## Testo fornito
───

"Una fetta della Magistratura vuole far cadere il governo". Intervista-bomba

"Dopo le parole di Crosetto è arrivata la decisione su Delmastro"

Di Alberto Maggi
(foto Lapresse)
Politica

"Azioni delle toghe contro la maggioranza prima delle Europee". Nel mirino dei pm, tra gli altri, proprio il sottosegretario alla Cultura Sgarbi

 

Il sottosegretario alla Giustizia Andrea Delmastro rinviato a giudizio, allora aveva ragione il ministro Guido Crosetto? "No, Crosetto faceva riferimento ad altro. Il caso Delmastro è diverso, il pm aveva chiesto l'archiviazione e il Gip ha deciso di procedere comunque con il rinvio a giudizio. Si tratta certamente di una anomalia", risponde ad Affaritaliani.it il sottosegretario alla Cultura Vittorio Sgarbi. Che aggiunge: "Anche se sono due cose diverse, la conseguenza logica fa pensare che dopo le parole di Crosetto sia arrivata la decisione su Delmastro".

Alla domanda se una parte della Magistratura voglia colpire il governo Meloni per farlo cadere, Sgarbi risponde: "Non c'è il minimo dubbio che sia così, è una volontà che esiste da sempre quando governa il Centrodestra. Gli atti vengono interpretati in un determinato modo come nel caso Delmastro, ma comunque è un processo inutile che finirà nel nulla".

E infine, da qui alle Europee del 9 giugno 2024 si aspetta azioni della Magistratura nei confronti di Fratelli d'Italia o in generale di tutta la maggioranza di governo? "Sì, certo. Non solo su Fratelli d'Italia ma sull'intera maggioranza. I magistrati non si muovono per arbitrio ma su carte che possono essere interpretate in un determinato modo e quello che potrebbe essere archiviato non sempre  lo sarà, proprio per non agevolare  il governo e la maggioranza di Centrodestra", conclude il sottosegretario alla Cultura.

───

## Dati registrati
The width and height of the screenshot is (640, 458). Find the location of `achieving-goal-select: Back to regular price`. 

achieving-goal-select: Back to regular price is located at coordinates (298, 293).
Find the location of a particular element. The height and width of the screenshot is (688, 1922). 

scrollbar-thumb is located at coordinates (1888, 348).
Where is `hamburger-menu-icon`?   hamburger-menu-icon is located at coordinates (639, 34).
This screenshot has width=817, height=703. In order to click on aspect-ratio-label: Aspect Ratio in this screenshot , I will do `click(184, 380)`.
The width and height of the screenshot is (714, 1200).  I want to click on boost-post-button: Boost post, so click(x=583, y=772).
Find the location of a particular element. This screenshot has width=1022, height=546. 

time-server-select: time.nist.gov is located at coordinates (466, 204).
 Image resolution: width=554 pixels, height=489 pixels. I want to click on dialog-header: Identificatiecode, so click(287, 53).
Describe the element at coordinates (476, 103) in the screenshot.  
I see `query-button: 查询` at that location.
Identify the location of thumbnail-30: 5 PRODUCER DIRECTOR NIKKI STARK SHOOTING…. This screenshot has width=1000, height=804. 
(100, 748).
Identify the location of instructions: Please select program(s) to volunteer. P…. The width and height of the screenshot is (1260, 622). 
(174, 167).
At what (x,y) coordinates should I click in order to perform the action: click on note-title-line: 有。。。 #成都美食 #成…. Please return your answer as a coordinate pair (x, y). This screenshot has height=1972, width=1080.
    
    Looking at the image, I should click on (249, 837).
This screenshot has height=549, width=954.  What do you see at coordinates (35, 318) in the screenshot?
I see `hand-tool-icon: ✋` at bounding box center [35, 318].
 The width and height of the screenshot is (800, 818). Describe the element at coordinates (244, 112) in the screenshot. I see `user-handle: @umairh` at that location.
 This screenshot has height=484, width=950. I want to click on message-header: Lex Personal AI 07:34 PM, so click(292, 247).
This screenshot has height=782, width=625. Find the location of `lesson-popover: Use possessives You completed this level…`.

───

## Il tuo compito
Indica che cosa aveva chiesto il pm nel caso Delmastro secondo il testo fornito.

## Risposta scritta
Il pm aveva chiesto l'archiviazione.